Church enjoys 'messy' service in barn
There were no wooden pews, no plush carpeting, no stained-glass windows, no central heating and no cathedral ceilings for the Light of the Christ Lutheran Church Christmas Day service.
Instead, about 150 church members and visitors huddled into a small barn in Huntley, forgoing the typical comforts for a simpler, back-to-basics way of life.
For the second year in a row, the Christmas Day service was held at Leroy and Louise Fitzgerald's barn in Huntley.
Bails of hay replaced aisles of pews. Low beams forced guests to stoop as they entered one of the last standing barns in the area. The aroma of hot chocolate wafted through the cramped cow barn.
Families wrapped themselves in blankets and heavy coats, while strangers held hands to keep warm.
"It is good to be in a simple place on Christmas morning," said the Rev. Kendall Koenig during the Algonquin church's seventh annual Christmas Day in a Barn service.
In his message, Pastor Koenig said that the barn, like life, is a messy place.
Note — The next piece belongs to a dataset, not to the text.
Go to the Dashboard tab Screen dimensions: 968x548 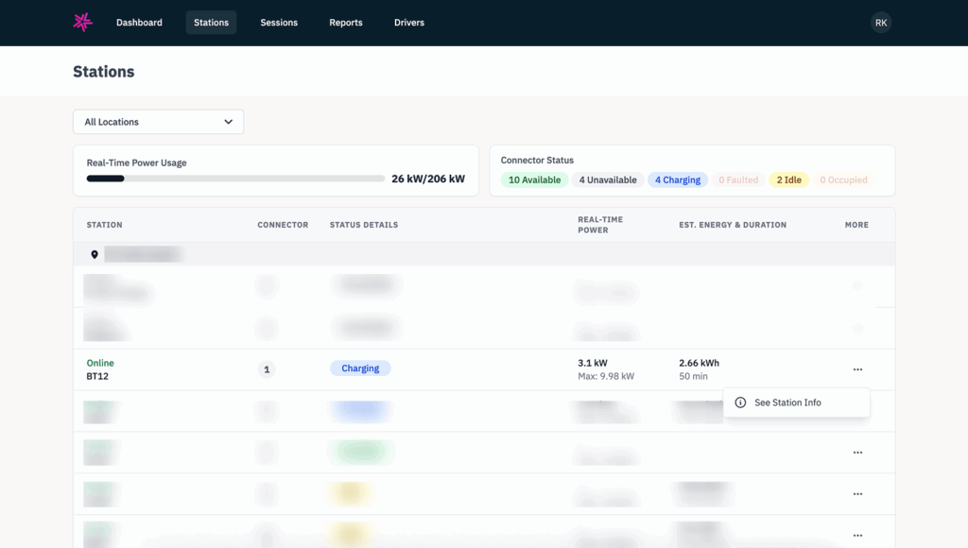139,23
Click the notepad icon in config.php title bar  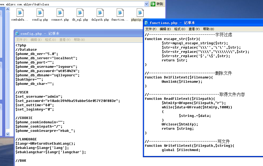click(x=17, y=33)
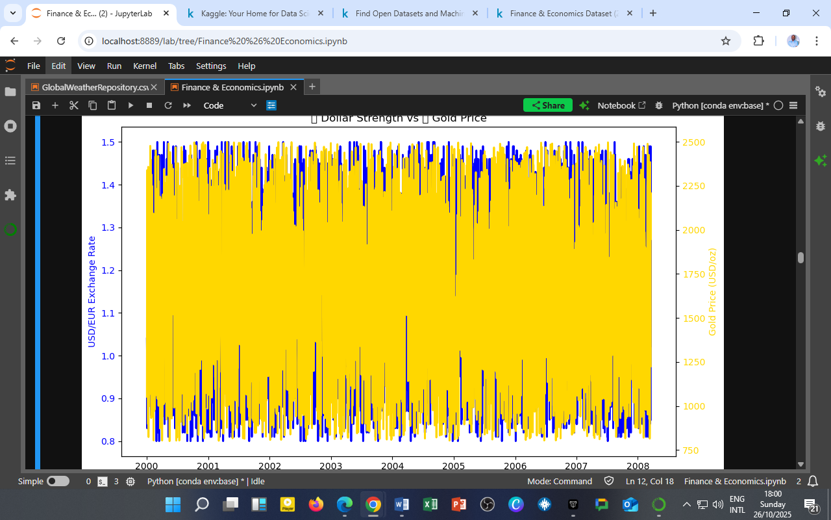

"Last week when I came in here, I thought, 'We have to clean up the barn for worship; we have to have a perfect barn,'" Koenig said.
"But that undermines the purpose. We have come to the barn, a place that used to house animals and used to be messy, to remember that Christmas started messy and to show that God is not above the messiness of our individual lives."
Though the temperature inside the barn was frigid, those who gathered Tuesday morning said they would not have it any other way.
"This is a unique way for us to see how hard it was when Jesus was born," said Paul Ostrander of Marengo, whose in-laws Leroy and Louise Fitzgerald own the barn. "We could have been in a 70-degree church, but Jesus sacrificed a lot for us, and this is the least we could do to sacrifice a little for him."